Our dedicated team aims to demystify AI and facilitate ethical AI utilization. By joining Fiddler AI, you will significantly impact reducing algorithmic bias and ensuring transparency and ethics in AI models used across various industries.

As an early-stage startup, we boast a rapidly expanding team of innovative and compassionate thinkers, builders, and creators. Within Fiddler, there are ample opportunities for growth. The AI and ML industry is fast-paced and teeming with learning possibilities. This is your chance to be a trailblazer.

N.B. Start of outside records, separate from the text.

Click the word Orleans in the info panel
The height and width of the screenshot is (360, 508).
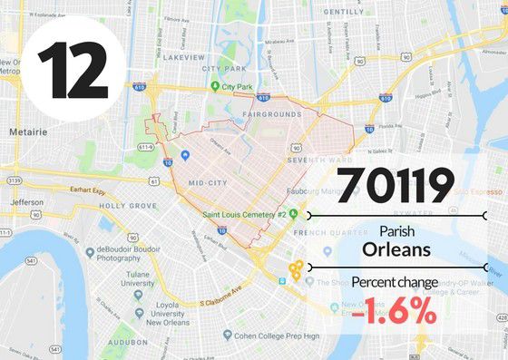tap(396, 248)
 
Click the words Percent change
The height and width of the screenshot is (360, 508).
tap(396, 282)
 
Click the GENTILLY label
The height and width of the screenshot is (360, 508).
tap(344, 12)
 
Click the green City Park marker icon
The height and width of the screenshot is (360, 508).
tap(215, 87)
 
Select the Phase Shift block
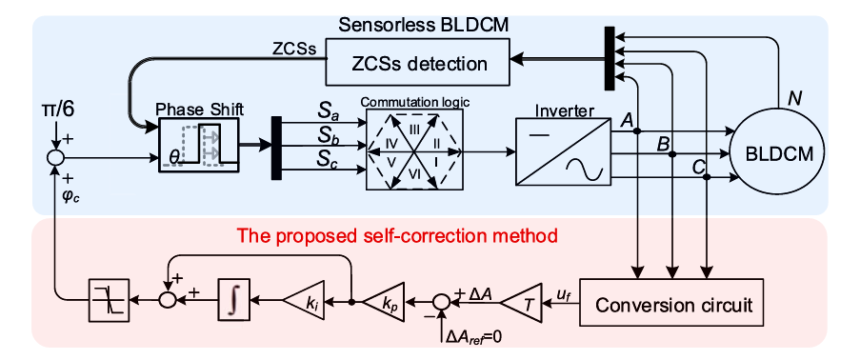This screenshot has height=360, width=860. [x=199, y=145]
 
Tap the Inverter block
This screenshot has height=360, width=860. [x=563, y=151]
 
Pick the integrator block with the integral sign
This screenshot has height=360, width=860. [x=234, y=300]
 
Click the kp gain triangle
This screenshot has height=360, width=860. [x=384, y=301]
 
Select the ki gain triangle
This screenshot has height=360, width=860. [x=303, y=301]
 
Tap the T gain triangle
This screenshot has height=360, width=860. [x=522, y=301]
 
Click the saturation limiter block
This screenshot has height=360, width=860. [x=109, y=300]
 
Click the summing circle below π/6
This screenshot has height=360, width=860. [x=54, y=158]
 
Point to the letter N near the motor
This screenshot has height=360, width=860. [x=792, y=99]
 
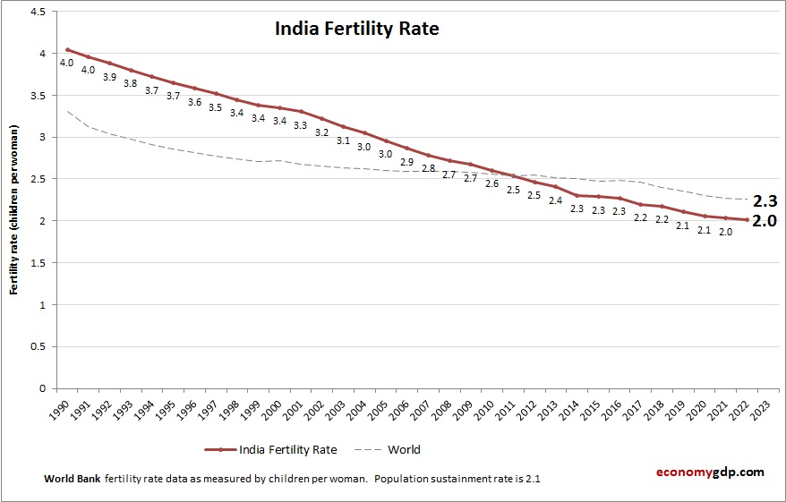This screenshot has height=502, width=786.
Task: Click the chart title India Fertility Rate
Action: pyautogui.click(x=356, y=30)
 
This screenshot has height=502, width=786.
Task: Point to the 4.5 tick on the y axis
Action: pyautogui.click(x=39, y=12)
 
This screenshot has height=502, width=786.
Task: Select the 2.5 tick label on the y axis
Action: pyautogui.click(x=39, y=179)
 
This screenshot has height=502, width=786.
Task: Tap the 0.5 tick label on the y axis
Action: pyautogui.click(x=39, y=346)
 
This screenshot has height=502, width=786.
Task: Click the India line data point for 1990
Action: pyautogui.click(x=67, y=50)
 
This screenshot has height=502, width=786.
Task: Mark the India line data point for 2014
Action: pyautogui.click(x=577, y=195)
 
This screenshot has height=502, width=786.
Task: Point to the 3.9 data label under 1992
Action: pyautogui.click(x=109, y=77)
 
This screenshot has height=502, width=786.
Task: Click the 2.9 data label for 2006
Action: pyautogui.click(x=406, y=162)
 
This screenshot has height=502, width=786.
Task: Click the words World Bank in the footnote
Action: pyautogui.click(x=73, y=479)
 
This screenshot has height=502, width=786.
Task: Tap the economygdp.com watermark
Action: pyautogui.click(x=708, y=472)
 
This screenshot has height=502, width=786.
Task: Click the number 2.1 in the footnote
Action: pyautogui.click(x=530, y=479)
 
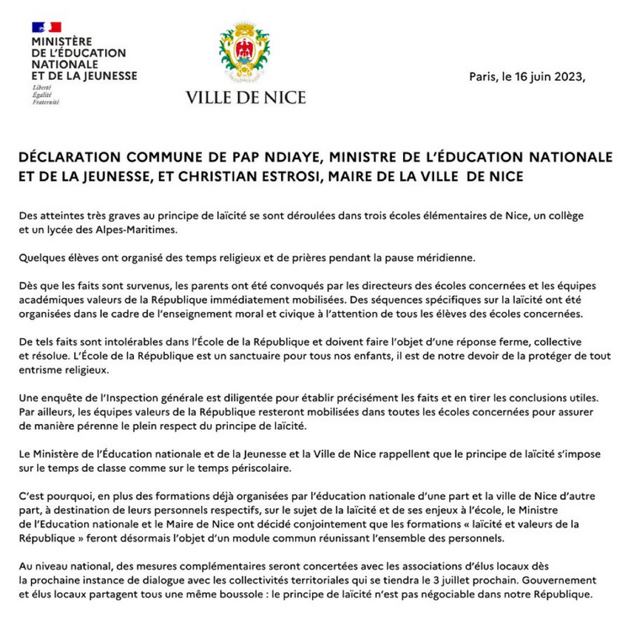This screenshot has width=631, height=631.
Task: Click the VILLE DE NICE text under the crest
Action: click(x=246, y=98)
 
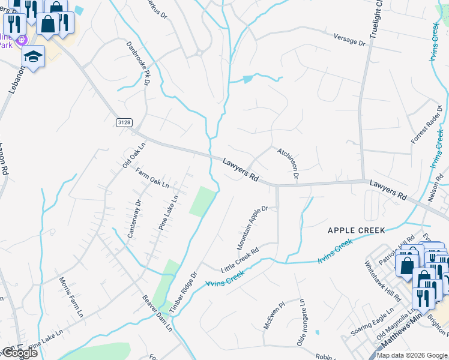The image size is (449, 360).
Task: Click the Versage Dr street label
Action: pyautogui.click(x=345, y=40)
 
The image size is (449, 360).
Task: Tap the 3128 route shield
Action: pyautogui.click(x=124, y=122)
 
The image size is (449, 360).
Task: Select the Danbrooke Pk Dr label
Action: pyautogui.click(x=137, y=63)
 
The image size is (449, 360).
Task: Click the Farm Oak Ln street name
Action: pyautogui.click(x=152, y=178)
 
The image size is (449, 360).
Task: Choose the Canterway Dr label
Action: pyautogui.click(x=133, y=219)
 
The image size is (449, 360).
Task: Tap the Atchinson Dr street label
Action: pyautogui.click(x=288, y=164)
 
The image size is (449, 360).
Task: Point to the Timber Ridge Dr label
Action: pyautogui.click(x=183, y=292)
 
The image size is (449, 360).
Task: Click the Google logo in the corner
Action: pyautogui.click(x=20, y=353)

Fiddler AI is celebrated as a pioneer in Model Performance Management (MPM) and has earned numerous accolades, including:

  • 2022 a16z Data50 list
  • 2021 CB Insights AI 100 most promising startups
  • 2020 WEF Technology Pioneer
  • 2020 Forbes AI 50 most promising startups
  • 2019 Gartner Cool Vendor in Enterprise AI Governance and Ethical Response

What You'll Do

As a Staff AI Scientist at Fiddler AI, your responsibilities will include:

  • Developing and fine-tuning novel ML models, metrics, and techniques to classify and explain ML models and LLM prompts/responses.
  • Establishing processes around model building, deployment, and MLOps to ensure the health and performance of production artifacts.
  • Driving thought-leadership by staying current on responsible AI and Gen AI research, experimenting with and benchmarking novel techniques related to model monitoring, explainability, fairness, and more.
  • Identifying potential product offerings from research and guiding related efforts.
  • Developing a thorough product understanding to recognize common customer challenges and devising powerful generalizable solutions.
  • Supporting Sales and Customer Success teams in addressing advanced customer queries requiring deep ML expertise.
  • Providing expert guidance to customers with challenging explainability use cases.
  • Authoring white papers, blog posts, and developing technical content around ML and the Fiddler platform.

What We're Looking For

The ideal candidate will have:

  • An MS/PhD in Computer Science, Data Science, or a related field.
  • 7-8 years of industry experience.
  • Proficiency in Python and experience writing production-grade code to support ML model deployments handling live workloads.
  • Experience fine-tuning ML models in production, focusing on performance, latency, and model size/quantization.
  • Familiarity with common LLM frameworks (e.g., Langchain, Llamaindex, RAG, HuggingFace) and evaluation frameworks (e.g., Ragas, Presidio).
  • Ability to conduct deep analysis and benchmarking of models and methods.
  • Experience debugging and troubleshooting production systems.
  • Bonus points for experience speaking at industry events, working with computer vision models, data visualization, dimensionality reduction techniques, and infrastructure management (AWS/Google Cloud, Kubernetes, or equivalent on-premises technologies).